Count the lines of the material below that contain the string "pixels", and give only the number.

[Word and element location records]
◇ ◇ ◇ ◇ ◇

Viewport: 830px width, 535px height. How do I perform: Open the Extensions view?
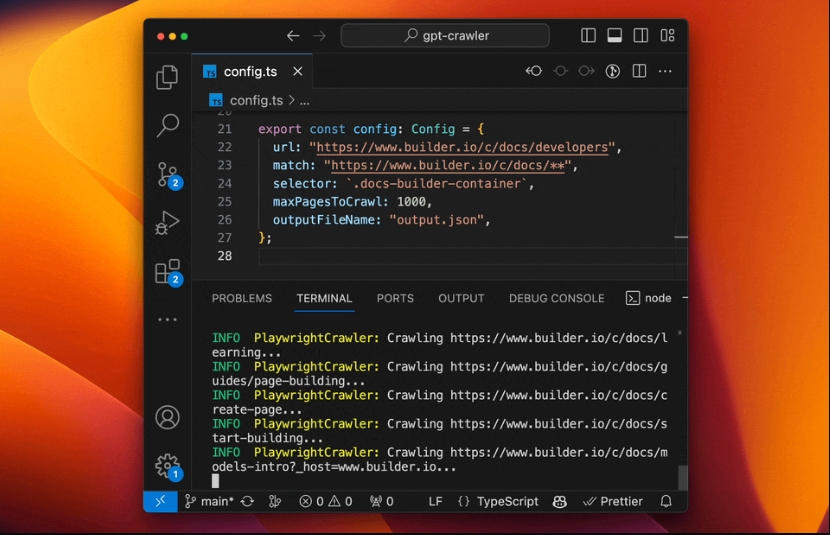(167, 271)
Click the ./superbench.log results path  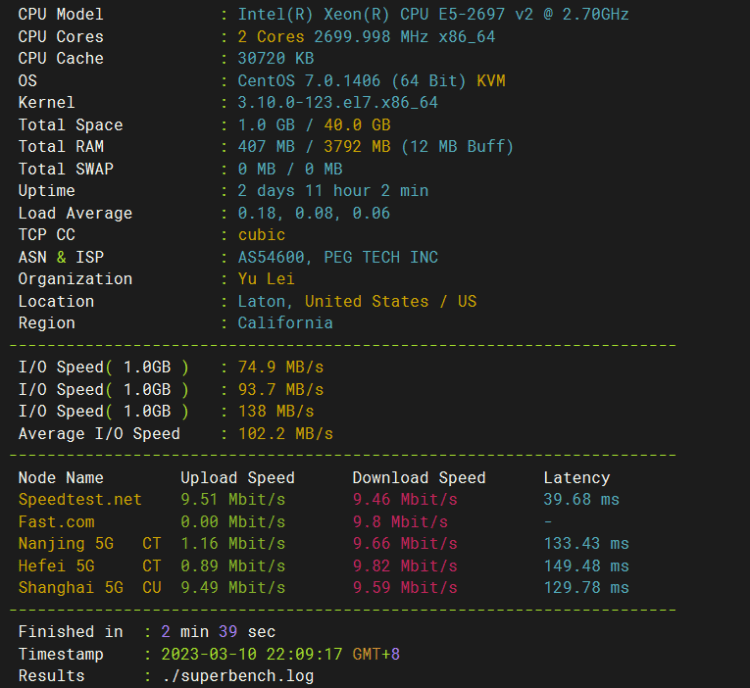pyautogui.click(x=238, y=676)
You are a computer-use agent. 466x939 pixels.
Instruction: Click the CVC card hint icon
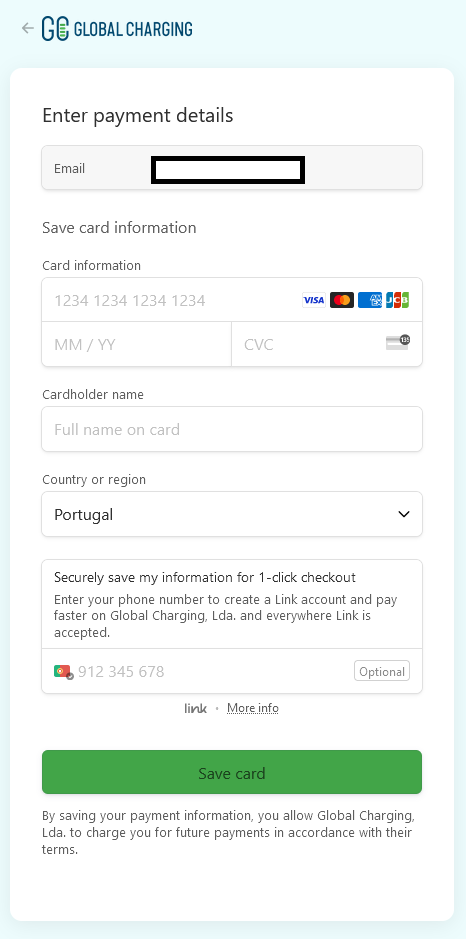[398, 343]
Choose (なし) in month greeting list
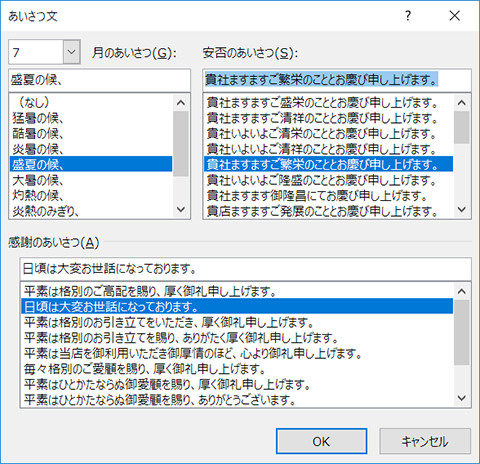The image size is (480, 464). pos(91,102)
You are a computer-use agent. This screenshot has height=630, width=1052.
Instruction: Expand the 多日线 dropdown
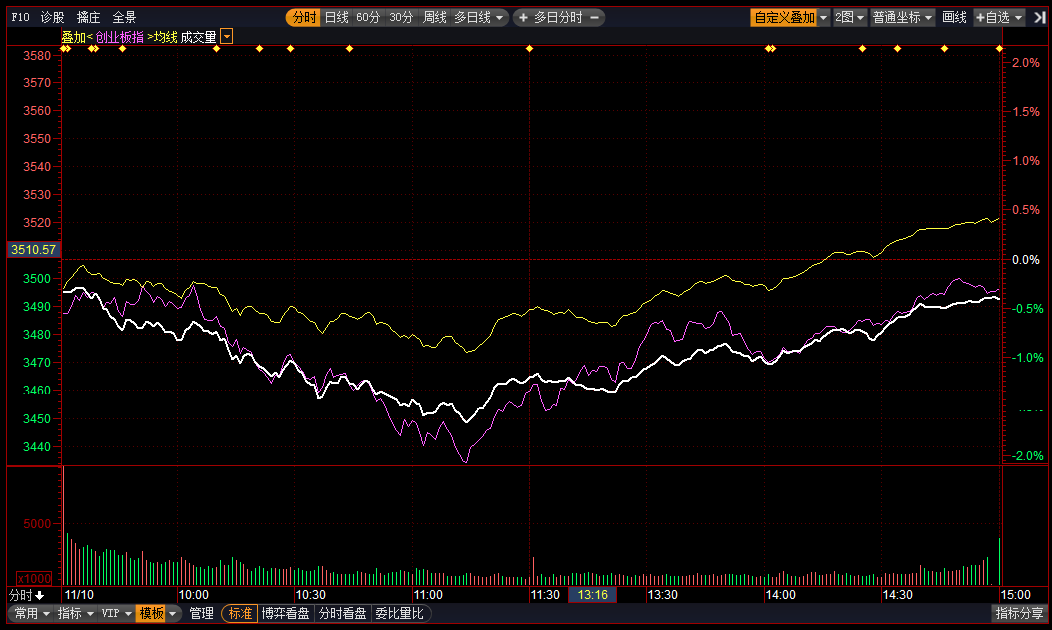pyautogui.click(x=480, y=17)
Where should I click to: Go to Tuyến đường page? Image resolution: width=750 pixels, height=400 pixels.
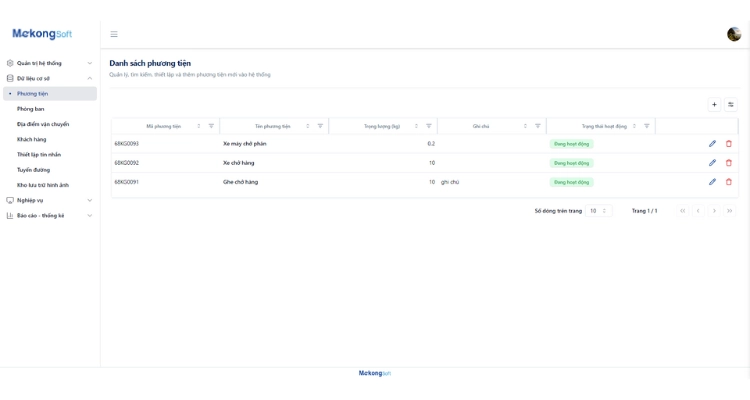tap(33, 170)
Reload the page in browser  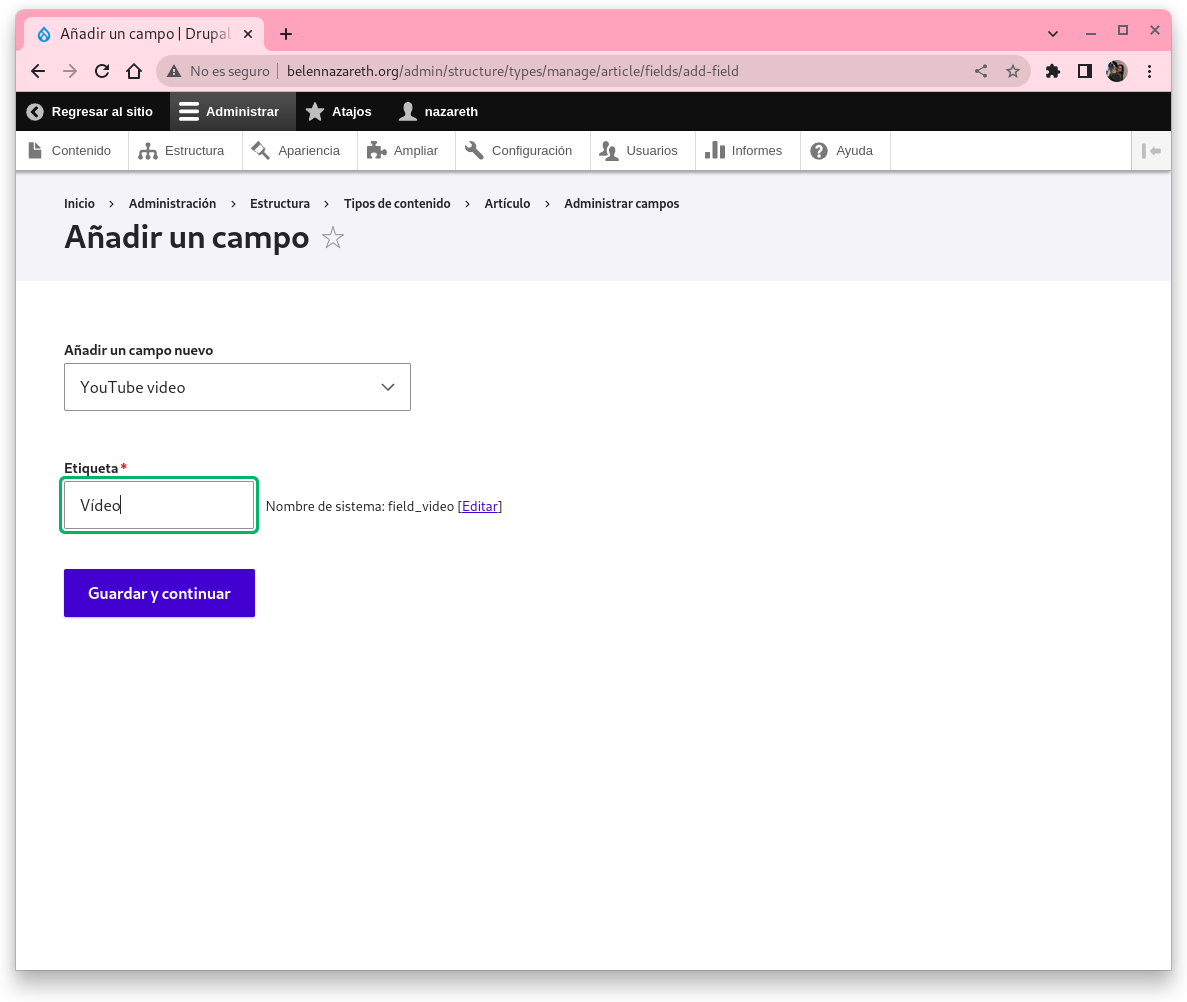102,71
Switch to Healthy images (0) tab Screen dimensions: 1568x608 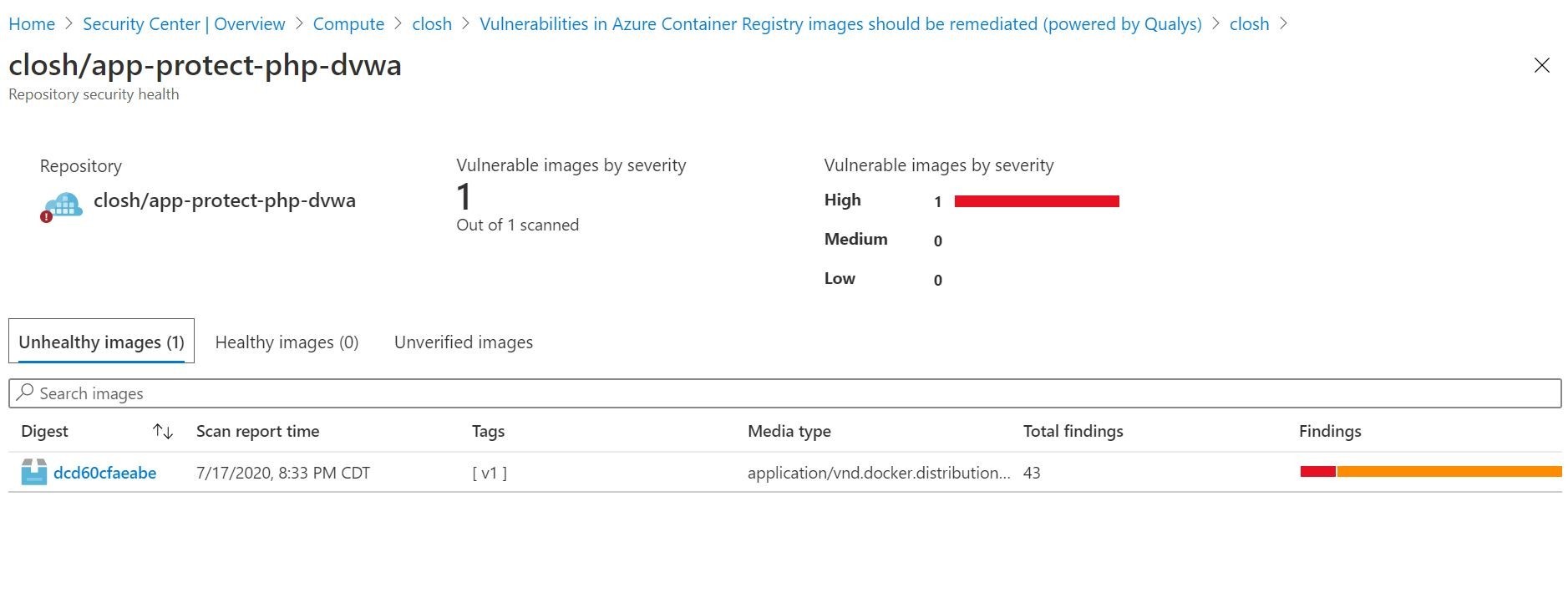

◇ ◇ ◇ ◇ ◇

Reply:
2